You’ll work closely with developers to ensure our platform is reliable, performant, and scalable — without slowing down product velocity.
What You’ll Do
Own Reliability & Architecture:
- Design and evolve the infrastructure backbone for our AI and PaaS platform
- Build highly available, fault-tolerant, and scalable systems
- Define and drive SRE practices (SLIs, SLOs, error budgets)
Build Infrastructure at Scale:
- Lead Infrastructure as Code using Pulumi
- Own and scale Kubernetes clusters and containerized workloads
- Standardize and automate infrastructure for global deployments
CI/CD & Automation:
- Design and scale CI/CD pipelines for fast, reliable releases
- Build self-healing systems and automated remediation workflows
- Drive GitOps and platform engineering practices
Observability & Performance:
- Implement end-to-end observability using VictoriaMetrics and Grafana (metrics, logs, traces)
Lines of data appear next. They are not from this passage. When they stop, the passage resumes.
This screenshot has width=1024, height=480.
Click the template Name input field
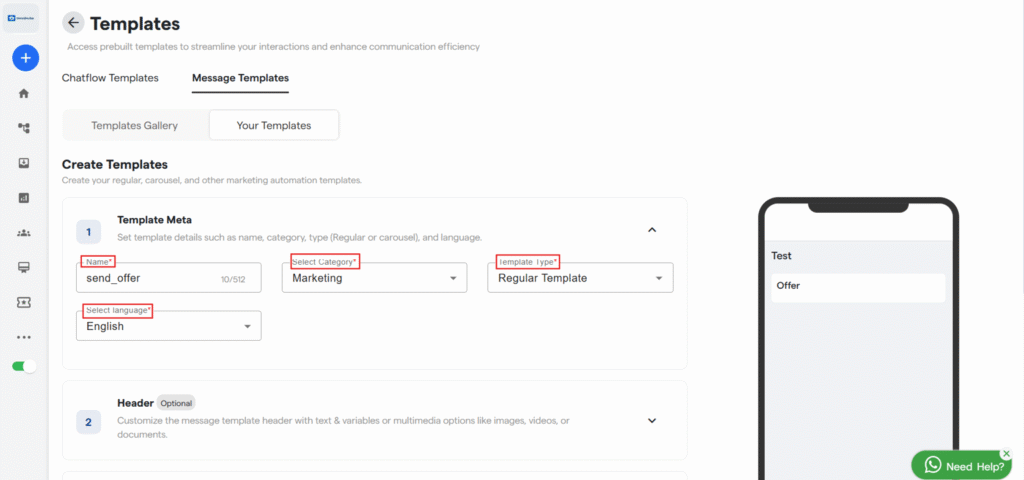point(150,278)
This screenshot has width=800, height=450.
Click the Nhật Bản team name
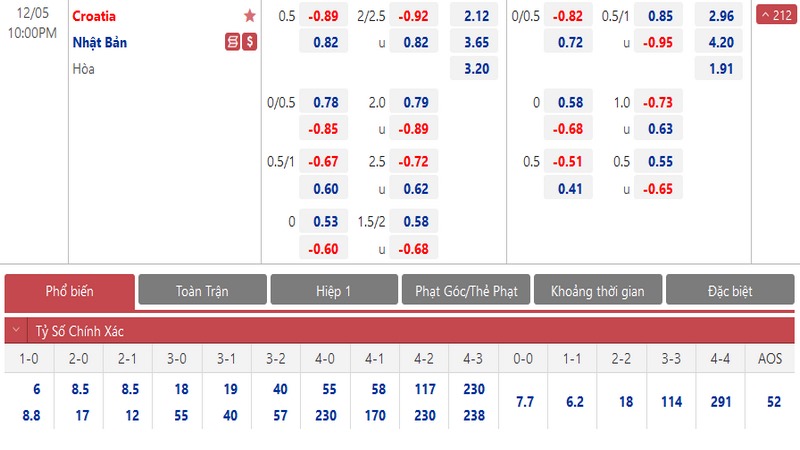pyautogui.click(x=100, y=43)

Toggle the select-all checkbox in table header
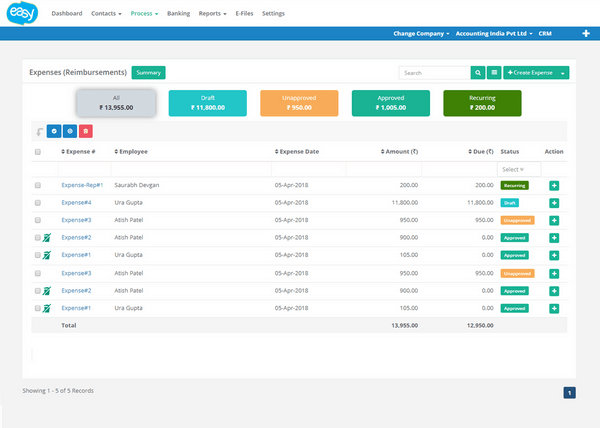click(x=38, y=152)
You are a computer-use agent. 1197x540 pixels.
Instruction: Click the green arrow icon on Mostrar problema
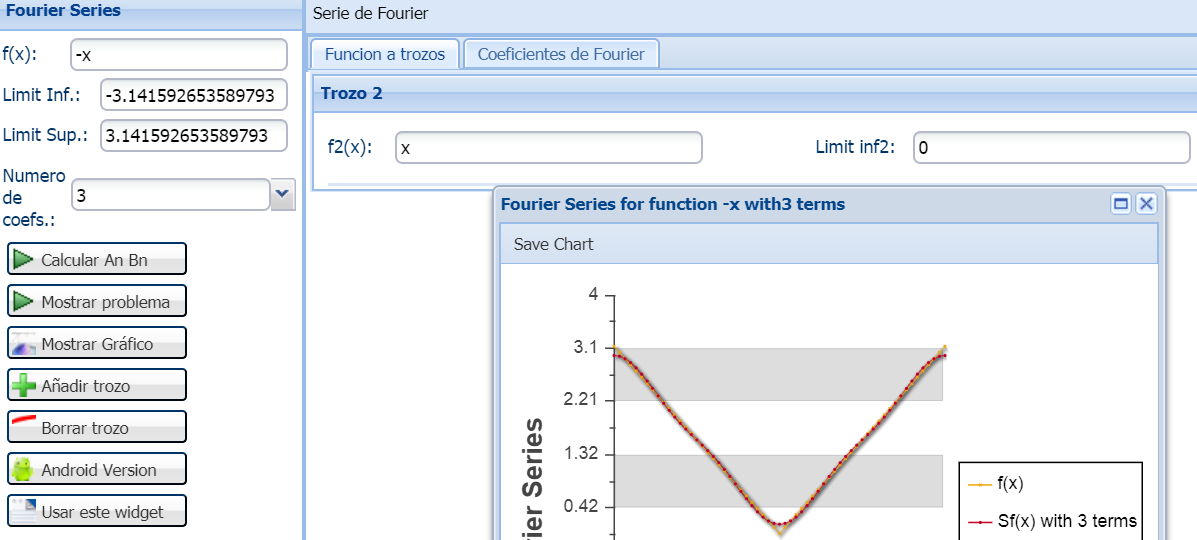pos(23,302)
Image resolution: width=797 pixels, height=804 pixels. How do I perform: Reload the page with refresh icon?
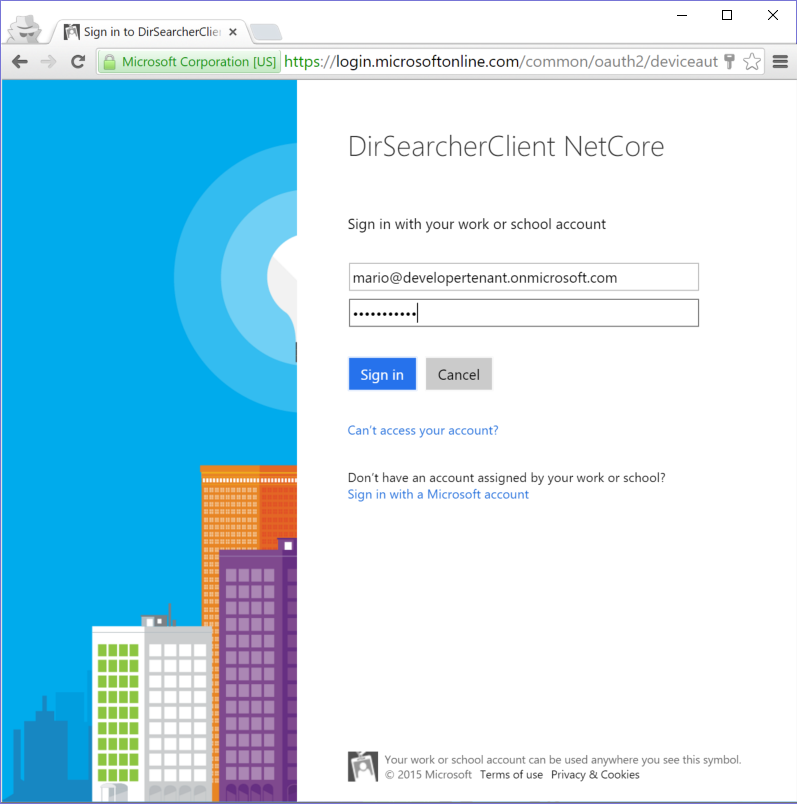[78, 62]
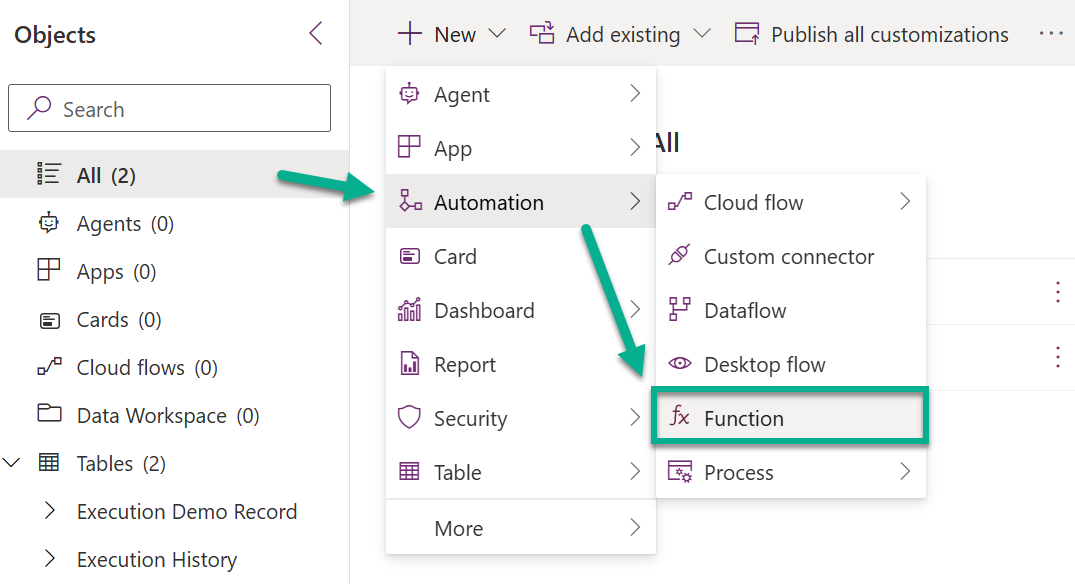
Task: Select the Function fx icon
Action: (679, 416)
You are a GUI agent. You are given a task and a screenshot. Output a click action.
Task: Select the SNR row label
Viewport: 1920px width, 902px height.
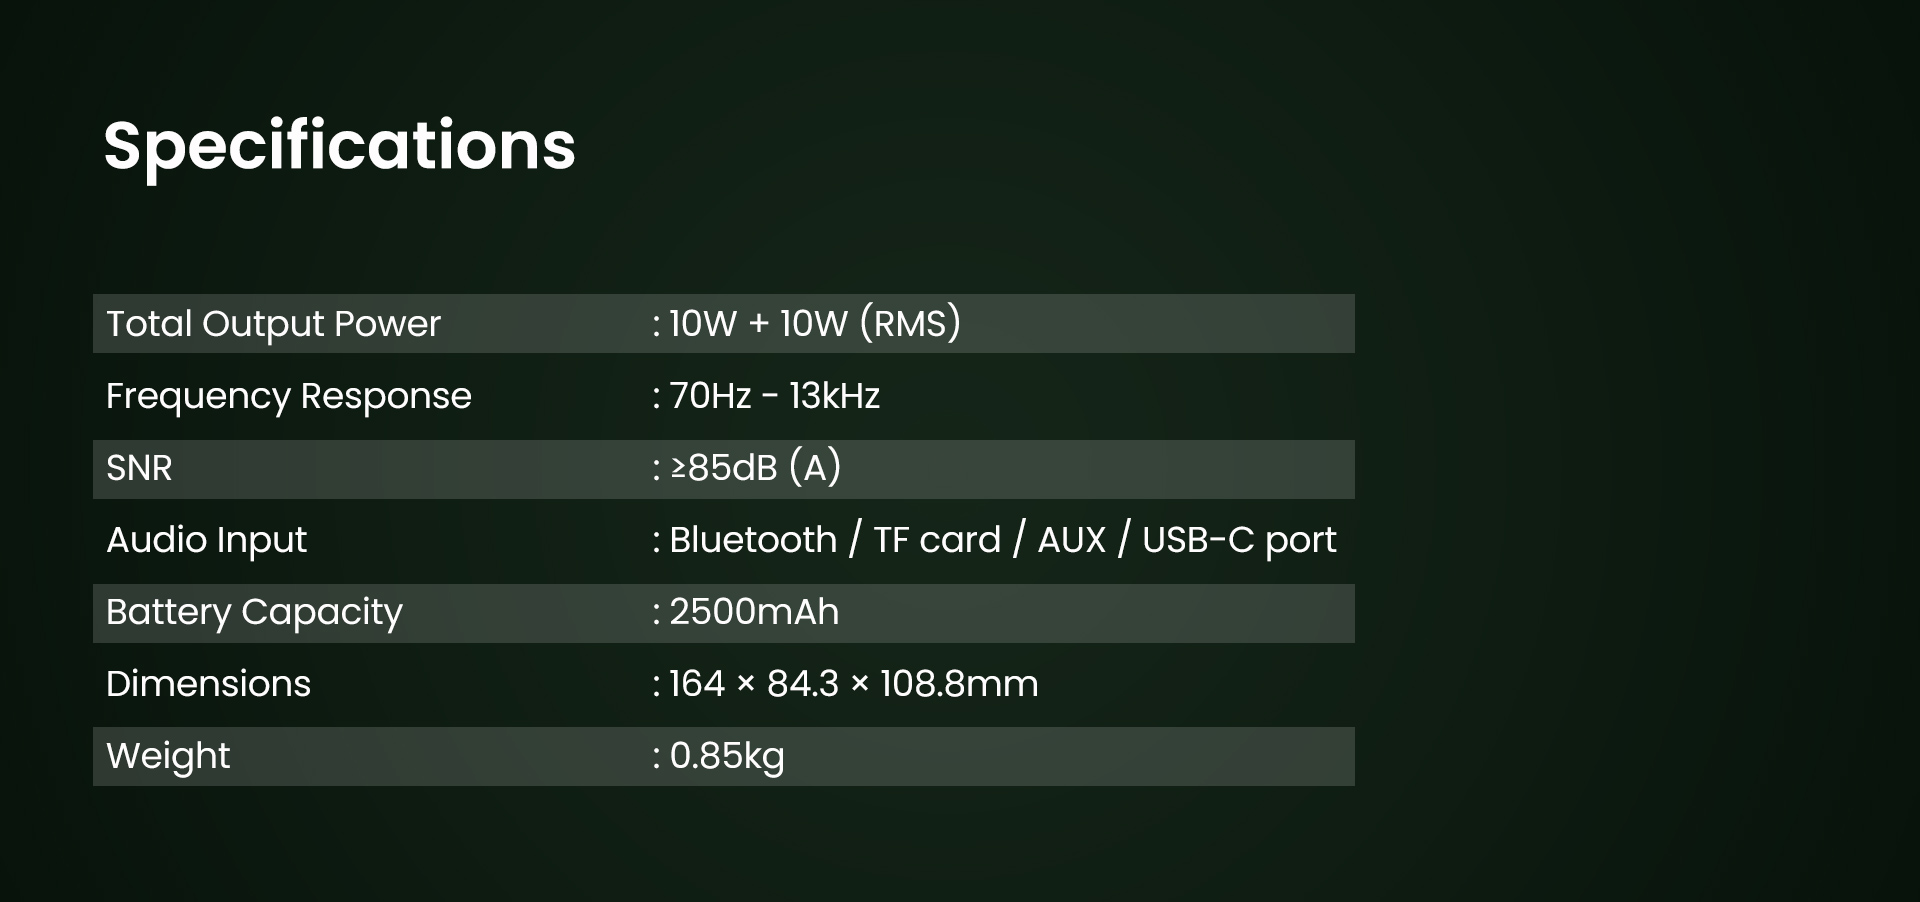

- Identify and resolve performance bottlenecks (latency, throughput, cost)
- Lead incident response, root cause analysis, and postmortems
Leadership & Collaboration:
- Partner with backend, AI, runtime, and security teams
- Guide infrastructure decisions and scaling strategy
- Mentor engineers and raise the bar on reliability and engineering standards
Security & Resilience:
- Embed security into infrastructure and deployment workflows
- Design for resilience (disaster recovery, chaos testing, capacity planning)
What You'll Need to Be Successful
- 8+ years of experience in DevOps, SRE, or Infrastructure Engineering
- Proven experience operating large-scale, distributed systems in production
- Deep expertise in:
- Kubernetes & container orchestration
- Pulumi (or similar IaC tools)
- Cloud or hybrid environments (AWS, GCP, Azure, or on-prem)
- Observability stacks (Prometheus, Grafana, OpenTelemetry)
- Strong experience with CI/CD, automation, and release engineering
- Proficiency in Python, Go, or Bash
- Strong systems thinking and debugging skills in high-scale environments
- Experience defining and operating with SLOs / SLAs
- Experience in startup environments
- Comfortable leveraging AI coding tools and agents to move faster
Nice to Have
- Experience with AI/ML infrastructure or GPU workloads
- Familiarity with distributed or high-performance compute systems
- Exposure to platform engineering / internal developer platforms
- Experience scaling systems from Beta to production
Why FlexAI
- Work on cutting-edge AI infrastructure
- Build systems that power developers and enterprises
- High ownership, fast execution, real impact
- Collaborative, high-caliber team